▸ What the task requires: Print every one of the records below word for word, in the order given.

▸ Entries provided:

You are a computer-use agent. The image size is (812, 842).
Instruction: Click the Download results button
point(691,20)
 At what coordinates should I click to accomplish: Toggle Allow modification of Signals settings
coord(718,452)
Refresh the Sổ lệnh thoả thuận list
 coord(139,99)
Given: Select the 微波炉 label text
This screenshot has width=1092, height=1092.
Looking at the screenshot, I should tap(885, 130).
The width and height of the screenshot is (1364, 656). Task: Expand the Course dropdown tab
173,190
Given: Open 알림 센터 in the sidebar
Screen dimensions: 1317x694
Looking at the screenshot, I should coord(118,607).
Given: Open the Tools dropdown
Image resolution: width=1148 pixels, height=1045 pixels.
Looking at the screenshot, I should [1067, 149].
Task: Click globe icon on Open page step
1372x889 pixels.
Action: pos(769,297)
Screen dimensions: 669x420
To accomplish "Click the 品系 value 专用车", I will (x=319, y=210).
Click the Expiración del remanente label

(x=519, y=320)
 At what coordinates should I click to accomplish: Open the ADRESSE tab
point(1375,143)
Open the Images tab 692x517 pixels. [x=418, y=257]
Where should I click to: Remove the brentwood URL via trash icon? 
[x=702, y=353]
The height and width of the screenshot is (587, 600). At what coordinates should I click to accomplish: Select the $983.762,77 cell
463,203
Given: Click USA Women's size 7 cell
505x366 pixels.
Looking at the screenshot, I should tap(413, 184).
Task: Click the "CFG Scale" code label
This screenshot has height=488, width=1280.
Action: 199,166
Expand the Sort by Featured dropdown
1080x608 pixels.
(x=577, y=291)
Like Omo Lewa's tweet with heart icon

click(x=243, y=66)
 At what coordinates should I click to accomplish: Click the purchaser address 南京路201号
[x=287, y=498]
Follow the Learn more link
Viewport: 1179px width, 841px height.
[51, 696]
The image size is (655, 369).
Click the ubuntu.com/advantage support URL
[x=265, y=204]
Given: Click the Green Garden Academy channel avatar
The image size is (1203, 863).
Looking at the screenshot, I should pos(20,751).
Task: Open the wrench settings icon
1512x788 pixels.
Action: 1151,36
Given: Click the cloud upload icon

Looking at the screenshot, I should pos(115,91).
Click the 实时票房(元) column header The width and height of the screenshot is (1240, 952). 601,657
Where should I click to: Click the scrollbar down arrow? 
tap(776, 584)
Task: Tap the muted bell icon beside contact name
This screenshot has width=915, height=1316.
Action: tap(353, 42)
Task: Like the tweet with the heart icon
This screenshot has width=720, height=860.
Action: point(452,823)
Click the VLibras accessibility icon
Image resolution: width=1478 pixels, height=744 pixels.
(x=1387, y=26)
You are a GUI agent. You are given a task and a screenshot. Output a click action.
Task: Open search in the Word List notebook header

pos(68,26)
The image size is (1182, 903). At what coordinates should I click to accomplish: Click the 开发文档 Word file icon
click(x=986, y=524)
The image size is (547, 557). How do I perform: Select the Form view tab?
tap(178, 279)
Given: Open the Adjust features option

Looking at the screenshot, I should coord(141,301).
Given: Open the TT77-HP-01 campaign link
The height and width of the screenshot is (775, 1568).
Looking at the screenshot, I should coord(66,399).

▸ Exercise response:
You are a computer-use agent. The image size is (812, 842).
Instruction: Click the Download results button
point(691,20)
 At what coordinates should I click to accomplish: Toggle Allow modification of Signals settings
coord(718,452)
Refresh the Sổ lệnh thoả thuận list
 coord(139,99)
Given: Select the 微波炉 label text
This screenshot has width=1092, height=1092.
Looking at the screenshot, I should tap(885, 130).
The width and height of the screenshot is (1364, 656). Task: Expand the Course dropdown tab
173,190
Given: Open 알림 센터 in the sidebar
Screen dimensions: 1317x694
Looking at the screenshot, I should coord(118,607).
Given: Open the Tools dropdown
Image resolution: width=1148 pixels, height=1045 pixels.
Looking at the screenshot, I should [1067, 149].
Task: Click globe icon on Open page step
1372x889 pixels.
Action: pos(769,297)
Screen dimensions: 669x420
To accomplish "Click the 品系 value 专用车", I will (x=319, y=210).
Click the Expiración del remanente label

(x=519, y=320)
 At what coordinates should I click to accomplish: Open the ADRESSE tab
point(1375,143)
Open the Images tab 692x517 pixels. [x=418, y=257]
Where should I click to: Remove the brentwood URL via trash icon? 
[x=702, y=353]
The height and width of the screenshot is (587, 600). At what coordinates should I click to accomplish: Select the $983.762,77 cell
463,203
Given: Click USA Women's size 7 cell
505x366 pixels.
Looking at the screenshot, I should tap(413, 184).
Task: Click the "CFG Scale" code label
This screenshot has height=488, width=1280.
Action: 199,166
Expand the Sort by Featured dropdown
1080x608 pixels.
(x=577, y=291)
Like Omo Lewa's tweet with heart icon

click(x=243, y=66)
 At what coordinates should I click to accomplish: Click the purchaser address 南京路201号
[x=287, y=498]
Follow the Learn more link
Viewport: 1179px width, 841px height.
[51, 696]
The image size is (655, 369).
Click the ubuntu.com/advantage support URL
[x=265, y=204]
Given: Click the Green Garden Academy channel avatar
The image size is (1203, 863).
Looking at the screenshot, I should pos(20,751).
Task: Open the wrench settings icon
1512x788 pixels.
Action: 1151,36
Given: Click the cloud upload icon

Looking at the screenshot, I should pos(115,91).
Click the 实时票房(元) column header The width and height of the screenshot is (1240, 952). 601,657
Where should I click to: Click the scrollbar down arrow? 
tap(776, 584)
Task: Tap the muted bell icon beside contact name
This screenshot has width=915, height=1316.
Action: tap(353, 42)
Task: Like the tweet with the heart icon
This screenshot has width=720, height=860.
Action: point(452,823)
Click the VLibras accessibility icon
Image resolution: width=1478 pixels, height=744 pixels.
(x=1387, y=26)
You are a GUI agent. You are given a task and a screenshot. Output a click action.
Task: Open search in the Word List notebook header

pos(68,26)
The image size is (1182, 903). At what coordinates should I click to accomplish: Click the 开发文档 Word file icon
click(x=986, y=524)
The image size is (547, 557). How do I perform: Select the Form view tab?
tap(178, 279)
Given: Open the Adjust features option

Looking at the screenshot, I should coord(141,301).
Given: Open the TT77-HP-01 campaign link
The height and width of the screenshot is (775, 1568).
Looking at the screenshot, I should coord(66,399).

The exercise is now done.